ABC is a triangle with \[\angle A = {30^ \circ },BC = 10cm\] . The area of the circumcircle of the triangle is
A.\[100\pi \;sqcm\]
B.\[5\;sqcm\]
C.\[25\;sqcm\]
D.\[\dfrac{{100\pi }}{3}\;sqcm\]

Answer 1

Hint: Firstly, construct the diagram with the help of given information. Find the dimensions of the triangle in order to get the value for radius of the circumcircle. Then find the area of the circumcircle using the formula \[\pi {r^2}\]. The circumcircle of a triangle always passes through all the vertices of the triangle.

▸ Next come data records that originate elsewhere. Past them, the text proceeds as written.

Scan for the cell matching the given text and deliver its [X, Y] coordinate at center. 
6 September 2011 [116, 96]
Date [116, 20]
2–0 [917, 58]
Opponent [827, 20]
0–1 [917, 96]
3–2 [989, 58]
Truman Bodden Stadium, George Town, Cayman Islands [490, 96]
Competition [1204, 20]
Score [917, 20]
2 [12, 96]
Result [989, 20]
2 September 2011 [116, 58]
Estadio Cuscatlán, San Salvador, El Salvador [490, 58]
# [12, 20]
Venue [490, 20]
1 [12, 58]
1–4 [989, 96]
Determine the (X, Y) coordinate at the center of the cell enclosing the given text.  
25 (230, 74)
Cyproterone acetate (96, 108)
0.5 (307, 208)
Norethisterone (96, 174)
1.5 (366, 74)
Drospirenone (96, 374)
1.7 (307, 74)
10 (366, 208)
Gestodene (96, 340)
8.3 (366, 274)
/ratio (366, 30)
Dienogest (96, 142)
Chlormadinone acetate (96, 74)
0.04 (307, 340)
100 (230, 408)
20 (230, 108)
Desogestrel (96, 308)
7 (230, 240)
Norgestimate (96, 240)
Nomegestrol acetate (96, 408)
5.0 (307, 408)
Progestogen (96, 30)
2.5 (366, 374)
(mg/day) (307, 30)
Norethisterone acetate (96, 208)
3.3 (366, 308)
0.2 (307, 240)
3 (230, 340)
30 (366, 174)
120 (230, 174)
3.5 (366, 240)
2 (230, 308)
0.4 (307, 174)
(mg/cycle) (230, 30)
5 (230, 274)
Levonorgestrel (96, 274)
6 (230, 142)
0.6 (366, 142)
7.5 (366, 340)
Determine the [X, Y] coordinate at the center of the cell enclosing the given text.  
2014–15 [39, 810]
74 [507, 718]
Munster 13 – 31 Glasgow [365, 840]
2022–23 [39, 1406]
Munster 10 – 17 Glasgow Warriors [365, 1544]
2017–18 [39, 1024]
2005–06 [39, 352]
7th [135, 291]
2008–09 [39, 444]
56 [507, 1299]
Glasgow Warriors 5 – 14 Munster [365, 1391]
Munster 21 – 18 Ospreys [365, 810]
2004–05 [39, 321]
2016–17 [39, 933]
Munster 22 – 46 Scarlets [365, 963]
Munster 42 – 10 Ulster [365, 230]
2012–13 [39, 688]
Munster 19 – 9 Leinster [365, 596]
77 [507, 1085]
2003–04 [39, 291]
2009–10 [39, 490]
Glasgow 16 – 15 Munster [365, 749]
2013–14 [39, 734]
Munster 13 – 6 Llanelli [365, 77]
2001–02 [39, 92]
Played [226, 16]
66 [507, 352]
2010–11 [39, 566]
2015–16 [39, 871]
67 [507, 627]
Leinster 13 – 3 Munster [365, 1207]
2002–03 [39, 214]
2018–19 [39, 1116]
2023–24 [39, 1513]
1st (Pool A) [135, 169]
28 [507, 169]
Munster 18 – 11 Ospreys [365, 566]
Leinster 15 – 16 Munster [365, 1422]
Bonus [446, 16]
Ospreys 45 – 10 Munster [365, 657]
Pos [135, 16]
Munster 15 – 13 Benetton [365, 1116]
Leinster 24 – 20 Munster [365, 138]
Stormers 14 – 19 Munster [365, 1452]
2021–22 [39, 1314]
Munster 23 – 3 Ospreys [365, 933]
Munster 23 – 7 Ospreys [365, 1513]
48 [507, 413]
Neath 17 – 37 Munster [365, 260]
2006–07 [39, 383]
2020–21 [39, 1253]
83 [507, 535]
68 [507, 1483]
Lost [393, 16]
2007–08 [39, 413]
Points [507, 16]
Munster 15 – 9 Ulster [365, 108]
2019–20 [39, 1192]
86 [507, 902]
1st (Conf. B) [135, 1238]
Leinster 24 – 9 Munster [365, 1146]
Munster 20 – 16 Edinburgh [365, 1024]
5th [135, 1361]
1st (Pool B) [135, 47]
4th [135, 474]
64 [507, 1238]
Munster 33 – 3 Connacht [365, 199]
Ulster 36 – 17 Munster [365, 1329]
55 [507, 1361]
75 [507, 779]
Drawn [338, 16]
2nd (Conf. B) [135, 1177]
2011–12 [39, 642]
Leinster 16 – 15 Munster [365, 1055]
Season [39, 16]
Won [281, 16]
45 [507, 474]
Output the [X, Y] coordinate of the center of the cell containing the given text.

Complete step-by-step answer:
Construction of diagram as per the given dimensions:
                       

Given that ABC is a triangle and \[\angle A = {30^ \circ },BC = 10cm\] .
We need to find the area of the circumcircle of the triangle.
Let O be the center of the circumcircle of the given triangle.
According to the Inscribed Angle Theorem, we know that:
The centered angle is equal to twice of the opposite angle.
So, \[\angle BOC = 2\angle A\]
Therefore, \[\angle BOC = {60^ \circ }\]
Hence OB and OC are the radii of the circumcircle of the given triangle.
Thus, \[\angle OBC = \angle OCB = {60^ \circ }\]
Therefore, OBC is an equilateral triangle.
The radius of the circle\[ = OB = OC = BC = 10cm\]
Hence the area of the circumcircle of a triangle \[ = \pi {r^2}\]
Since, the radius of the circumcircle of the given triangle is \[10\,cm\].
Therefore, we get the area of the circumcircle of a triangle as:
 \[ = \pi {10^2} = 100\pi \]
Therefore, area of the circumcircle \[ = 100\pi {\text{ sq cm}}\]
Hence, we get the required answer to the question.
So, the correct answer is “Option A”.

Note: Locate accurately which line of the triangle forms the radius of the circumcircle. Keep in mind that the circumcircle of a triangle always passes through all the vertices of the triangle. We should have accuracy in calculations, derivatives and arithmetic in order to be sure of the final answer. We must know that there may be additional information given in the question that is not of use in solving the problem.